On January 8, 2020, the AIC received a termination for cause letter from H.I.I. [redacted] (hereinafter “H.I.I.”). The letter stated: […] It has come to our attention that in December of 2018, prior to being under contract with H.I.I. Kenneth Moland while unlicensed, wrote a policy for U.P.C. [redacted] (hereinafter “Client”). Mr. Moland also collected funds from the insured and failed to remit payment to the MGA.

Due to this clear violation of the standards of an Insurance advisor in Alberta we have been forced to initiate the termination of Mr. Moland’s contract with H.I.I effective January 7 2020. […]

On February 5, 2020, H.I.I. responded to the AIC’s request for information by email. The email provided the following information: […] For evidence regarding the collection and mismanagement of trust funds I have enclosed two email attachments; The first is an email sent to us from the MGA where the Insured, Client, had provided them proof of a cheque made out to NIB Insurance that was couriered to Ken Moland. The second is an email string from the MGA to Ken Moland showing their number of requests for payment on the 2018-2019 policy term for the Client. At the beginning of this string Ken admits that the insured paid the premium to NIB, and that funds where deposited and recorded in their ledger, but despite expressing intention to pay these funds they were never sent to the MGA.

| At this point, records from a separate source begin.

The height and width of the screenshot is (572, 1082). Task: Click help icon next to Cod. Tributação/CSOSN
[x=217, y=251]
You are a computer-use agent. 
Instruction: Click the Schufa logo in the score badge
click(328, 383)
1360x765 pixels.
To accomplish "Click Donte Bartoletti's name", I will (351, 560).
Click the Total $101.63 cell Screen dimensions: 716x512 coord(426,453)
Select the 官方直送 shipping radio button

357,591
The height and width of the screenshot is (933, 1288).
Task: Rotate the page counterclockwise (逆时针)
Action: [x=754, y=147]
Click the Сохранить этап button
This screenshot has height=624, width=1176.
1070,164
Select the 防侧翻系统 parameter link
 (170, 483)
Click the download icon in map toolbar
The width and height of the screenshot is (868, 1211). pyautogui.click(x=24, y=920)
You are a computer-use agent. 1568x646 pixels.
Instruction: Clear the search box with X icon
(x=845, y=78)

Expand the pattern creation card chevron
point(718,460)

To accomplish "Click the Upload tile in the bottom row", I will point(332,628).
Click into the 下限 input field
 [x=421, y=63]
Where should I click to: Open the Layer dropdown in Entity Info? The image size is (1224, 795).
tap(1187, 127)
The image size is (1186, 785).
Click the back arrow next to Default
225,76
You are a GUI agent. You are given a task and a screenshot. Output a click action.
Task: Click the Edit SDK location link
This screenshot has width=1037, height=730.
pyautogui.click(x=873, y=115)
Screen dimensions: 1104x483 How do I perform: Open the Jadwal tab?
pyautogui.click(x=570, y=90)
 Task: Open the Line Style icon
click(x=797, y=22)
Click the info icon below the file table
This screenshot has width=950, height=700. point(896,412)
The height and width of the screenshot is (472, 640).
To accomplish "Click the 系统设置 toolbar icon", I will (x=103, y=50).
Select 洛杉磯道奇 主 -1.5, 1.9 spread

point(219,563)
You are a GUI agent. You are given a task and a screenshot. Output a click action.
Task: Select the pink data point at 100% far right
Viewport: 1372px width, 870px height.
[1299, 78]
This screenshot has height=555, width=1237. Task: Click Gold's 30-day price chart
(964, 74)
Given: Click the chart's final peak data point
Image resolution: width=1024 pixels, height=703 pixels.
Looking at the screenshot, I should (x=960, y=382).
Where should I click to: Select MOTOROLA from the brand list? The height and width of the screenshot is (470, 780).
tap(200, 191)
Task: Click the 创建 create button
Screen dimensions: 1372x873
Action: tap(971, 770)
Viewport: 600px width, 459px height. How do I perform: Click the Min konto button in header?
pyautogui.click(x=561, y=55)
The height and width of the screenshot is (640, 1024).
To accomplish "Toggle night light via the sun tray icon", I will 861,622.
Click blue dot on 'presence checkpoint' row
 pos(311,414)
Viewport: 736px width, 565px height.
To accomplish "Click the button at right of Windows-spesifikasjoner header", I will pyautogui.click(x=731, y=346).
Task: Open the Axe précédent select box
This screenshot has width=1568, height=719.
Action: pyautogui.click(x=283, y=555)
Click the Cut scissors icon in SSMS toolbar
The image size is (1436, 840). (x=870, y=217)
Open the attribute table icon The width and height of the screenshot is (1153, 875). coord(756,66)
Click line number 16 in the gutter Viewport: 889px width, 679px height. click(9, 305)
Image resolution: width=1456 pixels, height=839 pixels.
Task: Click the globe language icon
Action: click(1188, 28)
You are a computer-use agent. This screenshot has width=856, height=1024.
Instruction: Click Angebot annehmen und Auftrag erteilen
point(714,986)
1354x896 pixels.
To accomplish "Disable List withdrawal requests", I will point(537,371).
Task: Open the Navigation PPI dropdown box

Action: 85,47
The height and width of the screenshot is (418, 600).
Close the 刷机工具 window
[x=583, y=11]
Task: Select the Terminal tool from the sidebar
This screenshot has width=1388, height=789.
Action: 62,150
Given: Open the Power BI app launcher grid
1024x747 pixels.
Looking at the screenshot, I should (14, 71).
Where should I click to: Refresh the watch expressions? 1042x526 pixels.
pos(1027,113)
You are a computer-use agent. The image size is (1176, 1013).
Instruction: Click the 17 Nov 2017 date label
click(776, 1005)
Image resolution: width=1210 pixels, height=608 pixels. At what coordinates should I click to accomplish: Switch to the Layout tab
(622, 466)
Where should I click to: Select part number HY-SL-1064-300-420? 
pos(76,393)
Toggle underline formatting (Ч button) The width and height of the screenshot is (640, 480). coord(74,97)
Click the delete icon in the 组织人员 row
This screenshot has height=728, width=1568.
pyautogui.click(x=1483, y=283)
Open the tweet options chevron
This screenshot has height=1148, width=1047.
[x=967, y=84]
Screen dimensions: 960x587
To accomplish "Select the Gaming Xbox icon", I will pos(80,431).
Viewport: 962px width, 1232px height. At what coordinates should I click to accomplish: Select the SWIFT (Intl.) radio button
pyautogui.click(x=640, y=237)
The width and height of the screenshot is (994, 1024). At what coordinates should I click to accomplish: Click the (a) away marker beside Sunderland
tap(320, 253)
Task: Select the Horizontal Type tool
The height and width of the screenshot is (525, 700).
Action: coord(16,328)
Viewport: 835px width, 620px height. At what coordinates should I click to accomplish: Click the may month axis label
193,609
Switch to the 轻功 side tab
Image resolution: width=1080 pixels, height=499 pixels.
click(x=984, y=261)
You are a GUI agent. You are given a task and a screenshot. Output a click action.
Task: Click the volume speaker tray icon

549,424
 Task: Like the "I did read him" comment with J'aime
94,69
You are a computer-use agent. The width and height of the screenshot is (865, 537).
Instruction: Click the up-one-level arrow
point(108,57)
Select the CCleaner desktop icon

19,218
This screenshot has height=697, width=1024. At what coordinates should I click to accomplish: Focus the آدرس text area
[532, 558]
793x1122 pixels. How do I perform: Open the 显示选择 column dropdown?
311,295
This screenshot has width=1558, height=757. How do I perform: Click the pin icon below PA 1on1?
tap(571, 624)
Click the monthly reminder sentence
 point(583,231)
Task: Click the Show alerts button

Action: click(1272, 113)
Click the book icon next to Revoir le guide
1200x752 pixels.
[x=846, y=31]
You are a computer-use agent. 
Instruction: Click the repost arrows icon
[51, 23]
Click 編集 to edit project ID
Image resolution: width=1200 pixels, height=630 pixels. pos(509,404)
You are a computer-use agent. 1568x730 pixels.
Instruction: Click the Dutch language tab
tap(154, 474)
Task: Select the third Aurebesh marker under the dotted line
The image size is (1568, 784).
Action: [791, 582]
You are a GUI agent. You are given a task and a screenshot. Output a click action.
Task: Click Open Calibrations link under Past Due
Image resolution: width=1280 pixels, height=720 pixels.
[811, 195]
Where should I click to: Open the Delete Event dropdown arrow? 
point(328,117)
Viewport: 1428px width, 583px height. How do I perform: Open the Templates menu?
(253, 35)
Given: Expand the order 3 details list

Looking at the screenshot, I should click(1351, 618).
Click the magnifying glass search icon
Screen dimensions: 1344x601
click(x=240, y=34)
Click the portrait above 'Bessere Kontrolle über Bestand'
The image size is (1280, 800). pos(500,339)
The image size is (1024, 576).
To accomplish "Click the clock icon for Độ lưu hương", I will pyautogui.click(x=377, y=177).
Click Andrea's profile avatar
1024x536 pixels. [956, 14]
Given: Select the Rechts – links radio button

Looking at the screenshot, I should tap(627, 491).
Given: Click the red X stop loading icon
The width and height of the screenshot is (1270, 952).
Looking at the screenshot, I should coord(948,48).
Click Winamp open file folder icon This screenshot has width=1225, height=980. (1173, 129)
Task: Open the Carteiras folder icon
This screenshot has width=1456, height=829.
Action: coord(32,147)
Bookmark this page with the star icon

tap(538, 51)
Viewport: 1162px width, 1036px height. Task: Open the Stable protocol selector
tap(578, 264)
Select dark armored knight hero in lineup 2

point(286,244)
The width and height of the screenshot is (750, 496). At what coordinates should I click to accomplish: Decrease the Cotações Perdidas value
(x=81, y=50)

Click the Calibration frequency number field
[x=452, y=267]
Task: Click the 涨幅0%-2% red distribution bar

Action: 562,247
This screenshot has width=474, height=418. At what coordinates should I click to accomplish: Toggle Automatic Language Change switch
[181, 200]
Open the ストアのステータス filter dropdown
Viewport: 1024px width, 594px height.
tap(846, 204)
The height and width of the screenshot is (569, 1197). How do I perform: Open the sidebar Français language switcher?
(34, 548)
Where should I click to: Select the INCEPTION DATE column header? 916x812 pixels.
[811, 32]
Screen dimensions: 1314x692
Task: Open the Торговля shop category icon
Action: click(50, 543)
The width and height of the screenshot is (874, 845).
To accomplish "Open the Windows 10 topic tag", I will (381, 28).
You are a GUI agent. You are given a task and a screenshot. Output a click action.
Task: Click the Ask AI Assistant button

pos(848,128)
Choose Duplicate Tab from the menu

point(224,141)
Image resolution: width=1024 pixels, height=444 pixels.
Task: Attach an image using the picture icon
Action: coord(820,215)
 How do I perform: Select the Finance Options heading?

Regarding evidence that he issued this policy while unlicensed; Based on his achieved license history as shown on the Alberta Insurance Council website his General Insurance Level 3 license expired on Oct 15, 2018. The policy in question was written effective Dec 1, 2018 by Ken Moland, under NIB Insurance Inc […] Within the information from H.I.I., was an email from the MGA containing a fax from the Client, which was dated October 18, 2019. This fax stated:

Attached is the cheque copy we received from the bank. I am confused though as the amount we paid is more than what was on the invoice. Please rectify. We received no invoice from NIB, just a call todays [sic] before it was due and a courier was sent on November 30 th to get the cheque. We were not pleased. […] A copy of an email chain between the DR and the MGA was provided by H.I.I. The MGA requested payment of the 2018-2019 policy term on multiple occasions.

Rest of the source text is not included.